This invention relates to a lock device which can be advantageously used to hold in the closed position doors or the like which are hinge-mounted to be freely openable. This invention relates particularly to a lock device which locks when a pressing means such as an engaging member provided on the door is subjected to a first push and unlocks when subjected to a second push to allow the door to open.
Conventional lock devices are already known and have been put to practical use in which two pushes in the same direction are used, the first push locking the lock and the second push unlocking the lock.
A number of such lock devices have been proposed which are structurally different. Representative of such known lock devices include those which employ a rotating cam plate and those having a heart-shaped groove in which is slidably engaged a springy pin which can only move in one direction.
The former type of lock device is provided with a case and a sliding member which can slide into or out of the case, and which bears the oblong rotating cam plate which is provided with two engaging portions, the length of the rotating cam plate being always aligned with the sliding member, and when a first push causes the sliding member to enter the case, a notch-shaped engaging portion located on the tip of the cam plate contacts a projection provided on the case, causing the cam to turn slightly and an identical notch-shaped engaging portion formed on the rear end to move transversely out of alignment with the sliding member, and when the sliding member is urged back by the force of a spring the engaging portion on the rear end engages with the engaging portion provided on the case, preventing the retraction of the sliding member to put the lock device into a locked state. With a second push, the sliding member enters further into the case, and utilizing this, the engaging portion at the front end again comes into contact with the projection, turning the cam plate slightly and disengaging the rear end engaging portion, enabling the lock to be unlocked. Locking and unlocking is thus done by the two pushes, the construction being such that in between the rotating cam plate is turned through a half revolution.
The latter device consists of a cam plate with a heart-shaped groove and a springy pin which slidably engages in the groove. The floor of the groove is sloped and stepped at several places so as to permit movement in one direction only, and the tip of the pin is moved along while being pressed against the floor of the groove.
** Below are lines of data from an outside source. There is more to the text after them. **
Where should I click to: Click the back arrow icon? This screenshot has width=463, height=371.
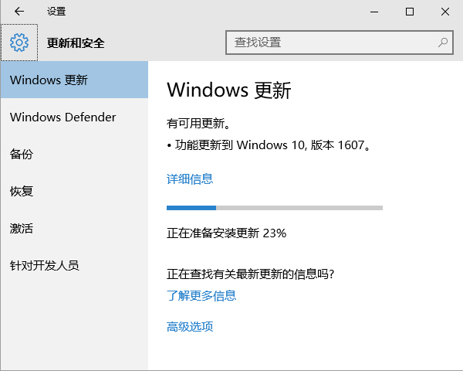19,12
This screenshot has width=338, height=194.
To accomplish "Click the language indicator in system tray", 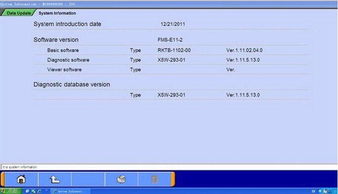I will (313, 191).
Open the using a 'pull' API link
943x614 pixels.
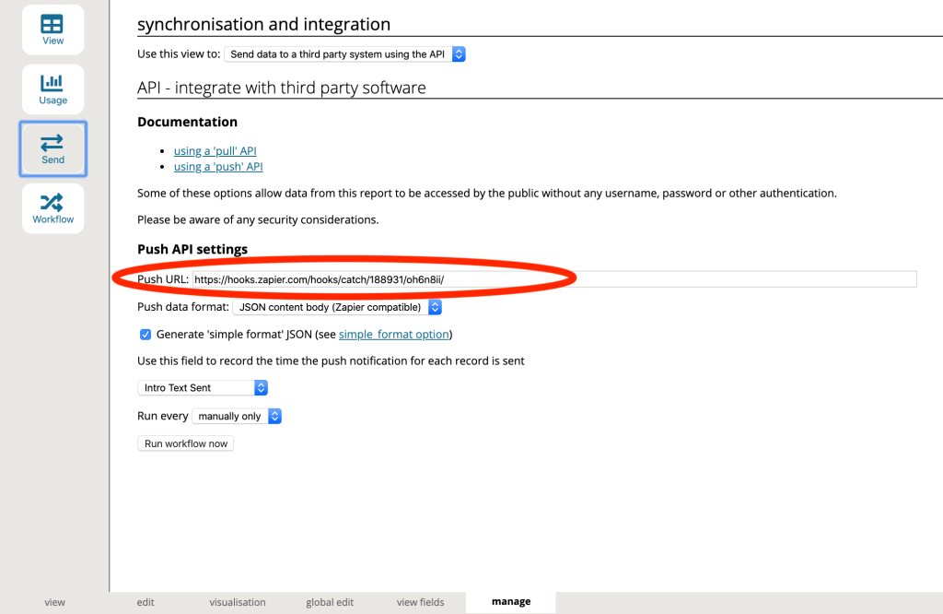[x=215, y=150]
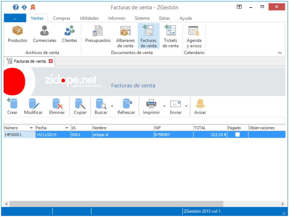Open Tickets de venta

171,33
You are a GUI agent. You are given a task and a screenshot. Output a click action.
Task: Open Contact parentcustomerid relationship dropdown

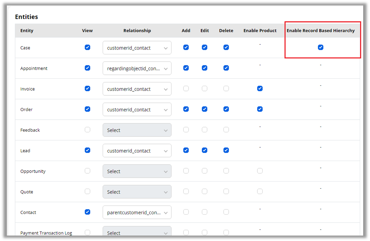[x=137, y=212]
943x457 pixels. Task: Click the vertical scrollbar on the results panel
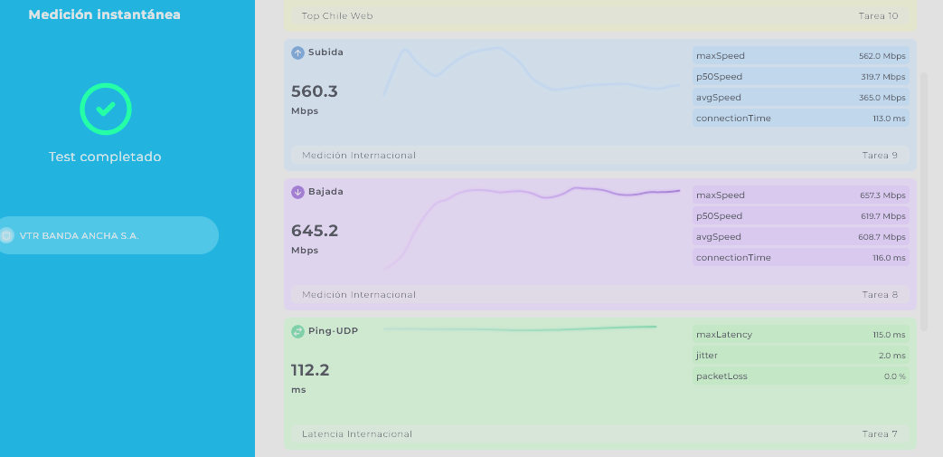coord(924,199)
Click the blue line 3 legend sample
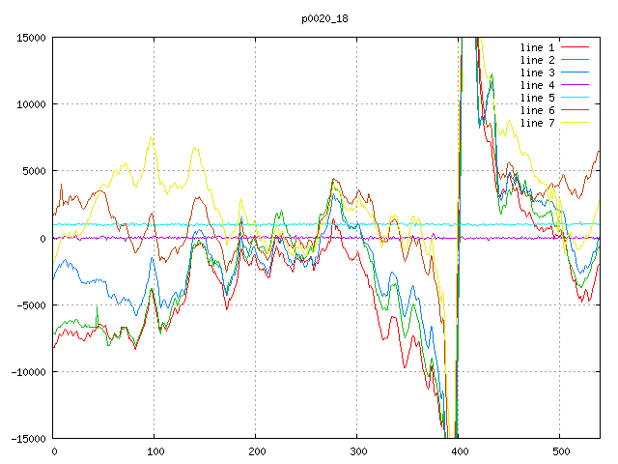Viewport: 618px width, 464px height. 576,73

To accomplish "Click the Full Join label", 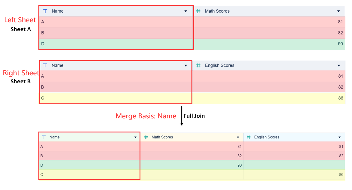I will point(194,116).
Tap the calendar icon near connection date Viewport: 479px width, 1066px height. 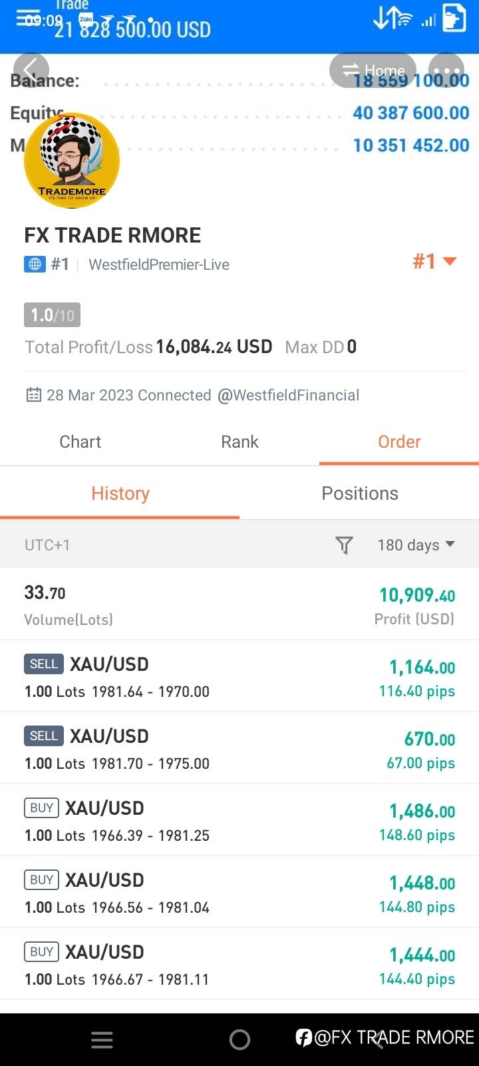33,395
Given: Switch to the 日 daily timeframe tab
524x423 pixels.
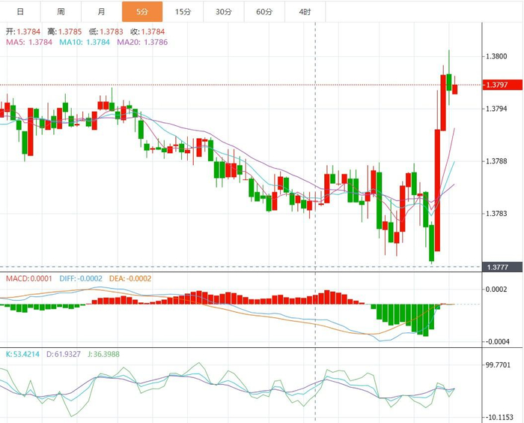Looking at the screenshot, I should click(20, 12).

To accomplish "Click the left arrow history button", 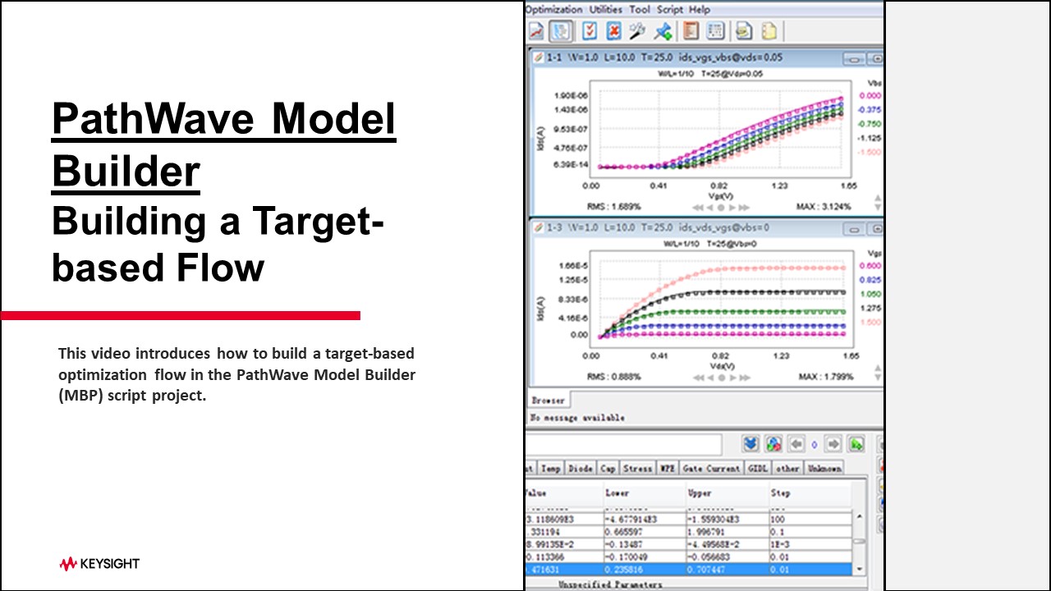I will pos(796,444).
With the first push the pin moves along the groove and is guided into the valley of the heart shape where it engages to put the lock device into a locked state, while the next push dislodges it from the valley and returns it to its original state, unlocking the lock.
Both types of devices have been put into practical use, but with the former, as just a slight turn of the rotating cam plate enables the engagement of the engaging portion and the locking and unlocking of the lock, a high degree of precision is required with respect to the relative positions of the parts, and, especially when the device was made smaller, the small manufacturing tolerance involved gave rise to malfunctioning. Also with regard to this rotating cam plate type lock device, because its operation did not provide a feeling that it was snapping into place, said operation did not give the user any tactile information, and it therefore was necessary to check visually.
In the case of the latter type of lock device, when the pin being moved along the groove mounted the slopes provided on the floor of the groove and dropped at the steps, the tip of the pin struck the floor with a sharp click as it engaged with the valley of the heart, locking the lock, and when the pin was subsequently dislodged from the base, unlocking the lock, the positive click it gave provided a fully adequate tactile sensation of the operation. However, on the other hand, with the lock device of this conventional heart-shaped groove type, the complexity of the pin action meant also that it was structural complex, and this was a major hindrance, especially with respect to making the device smaller.
Specifically, in the operation of sliding the pin along the heart-shaped groove, the tip of the pin oscillates transversely to follow the heart shape, and this movement has to be accompanied by the sliding contact of the pin tip with the groove floor under a constant spring pressure, and by vertical motion in accordance with the slopes and steps provided in the floor of the groove, so it is necessary for the pin to be of a material with good resistance to deformation, such as steel wire, and it was also necessary to provide the device with another means to exert the spring-pressure on the floor of the groove, which was troublesome in terms of the relationship of the parts in the assembly and also meant more parts, which naturally hindered any downsizing of the device.